— Records supplied —
□ □ □ □

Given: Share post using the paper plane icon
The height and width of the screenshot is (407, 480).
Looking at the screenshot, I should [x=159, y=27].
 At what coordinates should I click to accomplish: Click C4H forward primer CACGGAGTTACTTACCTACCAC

□ □ □ □

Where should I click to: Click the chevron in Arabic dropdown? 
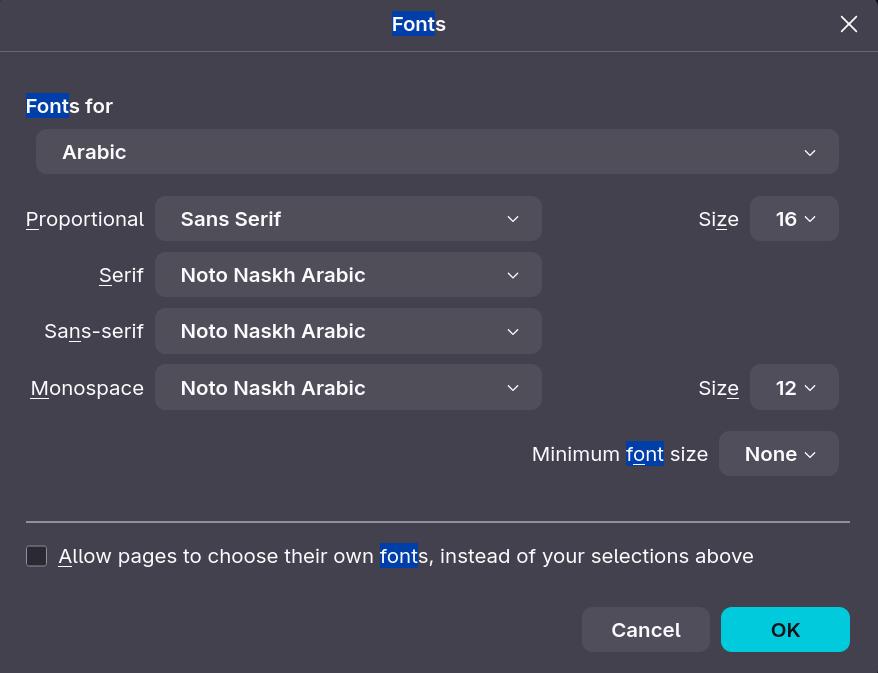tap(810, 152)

□ □ □ □

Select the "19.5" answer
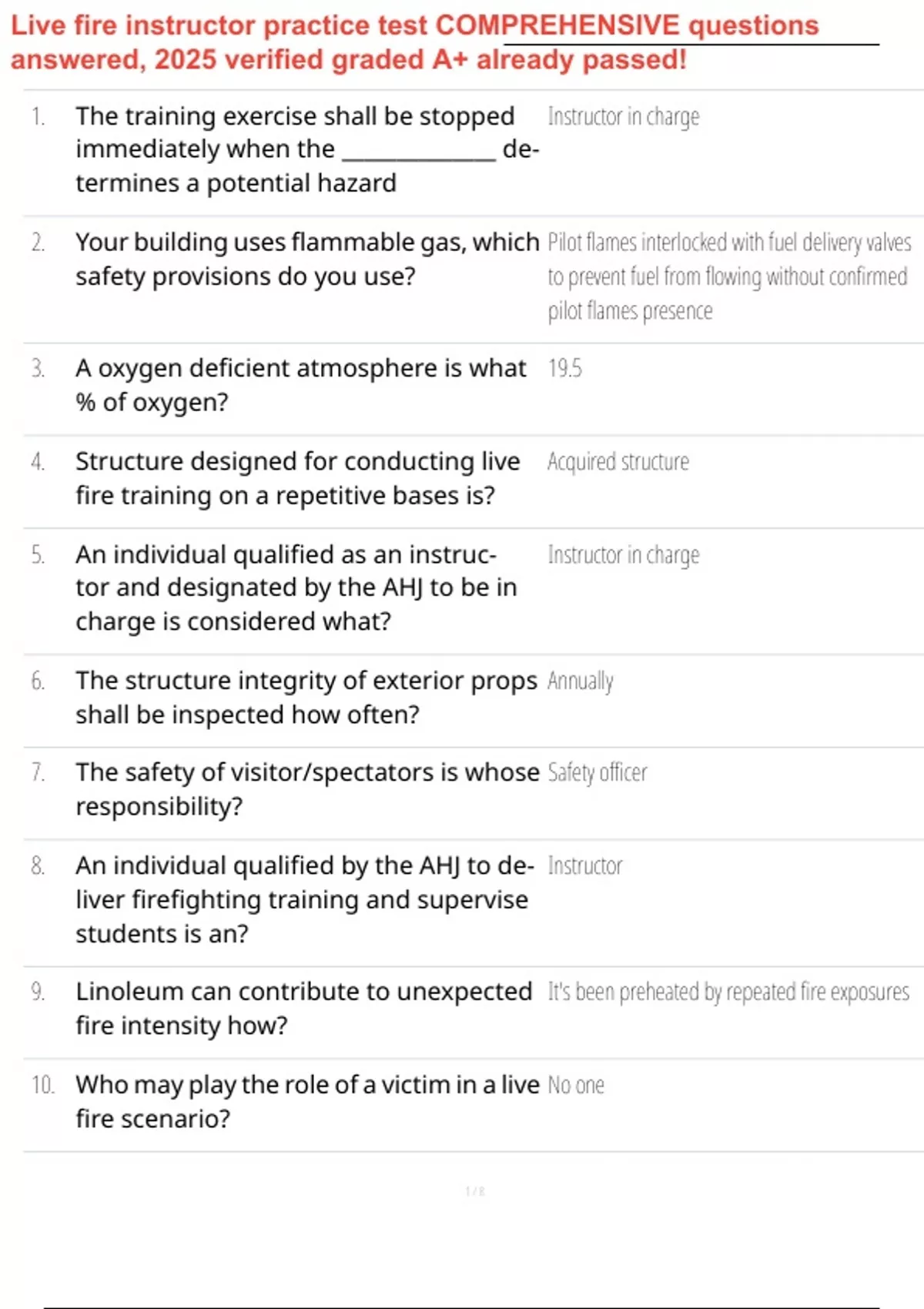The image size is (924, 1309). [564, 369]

□ □ □ □

— Activity —
Write out, from the lines above, only those from the line with "Given: Share post using the paper plane icon" to the line with "At what coordinates", exactly as given, including the first and the last.

— Your response —
Given: Share post using the paper plane icon
The height and width of the screenshot is (407, 480).
Looking at the screenshot, I should [x=159, y=27].
 At what coordinates should I click to accomplish: Click C4H forward primer CACGGAGTTACTTACCTACCAC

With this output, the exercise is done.